Friday, October 26, 2007

Shift Happens...Leaving No Paradigm Unturned!

The Jewish people celebrated the Festival of Shelters by living in tents for a week. It was a reminder of their homeless days. It must have been something like a combination of Tent City and Family Camp!

The brothers of Jesus thought it would be a perfect time for him to go public in a big way. They goaded him to put on a spectacular show to drum up a greater following. Jesus preferred to fly under the radar but he still rocked the festival. He seemed to be intent on leaving no paradigm un-shifted.

Jesus subverted the “will to power” – even in himself! (John 7:16-18) He wasn’t pitching propaganda to enhance his own political leverage or social position. He wouldn’t resort to manipulation and intimidation. He chose kindness at every turn. Even his confrontations with the religious elite were acts of bold kindness, intended to liberate them from frozen legalisms.

Jesus recalibrated the metrics of righteousness. (John 7:24) He measured his own character in terms of doing what he saw the Father doing. He was more interested in right relationships than heartless adherence to a code of religious conduct.

Jesus collaborated with the calendar. (John 7:6, 8, 30) He worked with time as a creative medium like a musician or an athlete. Music depends upon the skillful use of slow and fast, of pauses and rests. Great athletes understand when to accelerate and when to wait for a blocker, when to pace for a marathon and when to kick into a sprint.
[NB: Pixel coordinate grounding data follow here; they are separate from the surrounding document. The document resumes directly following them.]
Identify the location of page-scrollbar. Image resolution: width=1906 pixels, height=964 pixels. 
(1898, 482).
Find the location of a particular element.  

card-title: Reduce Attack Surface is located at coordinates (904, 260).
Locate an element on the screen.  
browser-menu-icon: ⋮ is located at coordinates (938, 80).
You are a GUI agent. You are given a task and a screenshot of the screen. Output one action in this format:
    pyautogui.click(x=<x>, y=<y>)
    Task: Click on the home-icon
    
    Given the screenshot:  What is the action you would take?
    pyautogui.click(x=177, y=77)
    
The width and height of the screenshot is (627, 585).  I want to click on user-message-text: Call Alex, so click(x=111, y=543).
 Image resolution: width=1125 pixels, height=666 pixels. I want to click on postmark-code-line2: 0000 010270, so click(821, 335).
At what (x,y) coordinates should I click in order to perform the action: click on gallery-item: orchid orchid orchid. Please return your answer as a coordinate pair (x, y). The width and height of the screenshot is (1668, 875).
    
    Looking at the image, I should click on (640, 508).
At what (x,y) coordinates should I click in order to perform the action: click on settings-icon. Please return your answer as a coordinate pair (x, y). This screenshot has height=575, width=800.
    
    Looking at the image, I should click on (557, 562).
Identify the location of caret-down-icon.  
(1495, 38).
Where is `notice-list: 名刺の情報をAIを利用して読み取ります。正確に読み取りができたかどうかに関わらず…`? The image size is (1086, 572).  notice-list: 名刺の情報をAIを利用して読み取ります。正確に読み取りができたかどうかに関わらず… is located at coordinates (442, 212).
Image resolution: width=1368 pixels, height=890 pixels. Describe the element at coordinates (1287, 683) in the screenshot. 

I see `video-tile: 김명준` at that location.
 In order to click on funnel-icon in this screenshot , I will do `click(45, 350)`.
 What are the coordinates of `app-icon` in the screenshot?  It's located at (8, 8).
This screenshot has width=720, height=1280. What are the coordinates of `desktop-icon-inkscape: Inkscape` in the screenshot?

Jesus sensed when the time was ripe for him to stir up redemptive controversy and when it was time to disappear into the crowd, when to linger and when to make haste. He didn’t fight with time, he worked with it.

Jesus decentralized the Fountain of Life. (John 7:37-39) His Holy Spirit became an engine of life-energy, equally available to everyone everywhere. He showed that there was no particular place, person, or religious system that controlled the source of spiritual life. This was a radical affirmation of the dignity of common humanity.

Jesus deconstructed unbelief. (John 7:5, 47-49) He engaged different types of unbelief differently;

  • His brothers might have been unwilling to believe because they were too familiar – too used to him in their everyday lives. Maybe they grew dismissive of the wonder of his presence. Jesus didn’t try to prove himself to them.
  • The religious elite were unwilling to believe because their closed system of thought was too precious to them. They weren’t interested in being surprised. Jesus persistently messed up their tidy categories.
  • The desperate dad of an epileptic boy confessed, “I believe; help my unbelief.” (Mark 9:24) His unbelief was honest and humble. He knew he was literally unable to believe hard enough on his own. The sort of faith Jesus was calling for required divine assistance. Jesus responded by instigating a miracle.

Jesus liberated Nicodemus from the matrix. (John 7:50-51) Nicodemus was open to new perspectives after his conversation with Jesus (John 3:1-21); so much so that he was willing to lob a loaded question into the middle of his religion. He had become dis-illusioned in a very redemptive sense. The shrunken world of closed beliefs had been exposed as inhospitable to persons infected by the truth.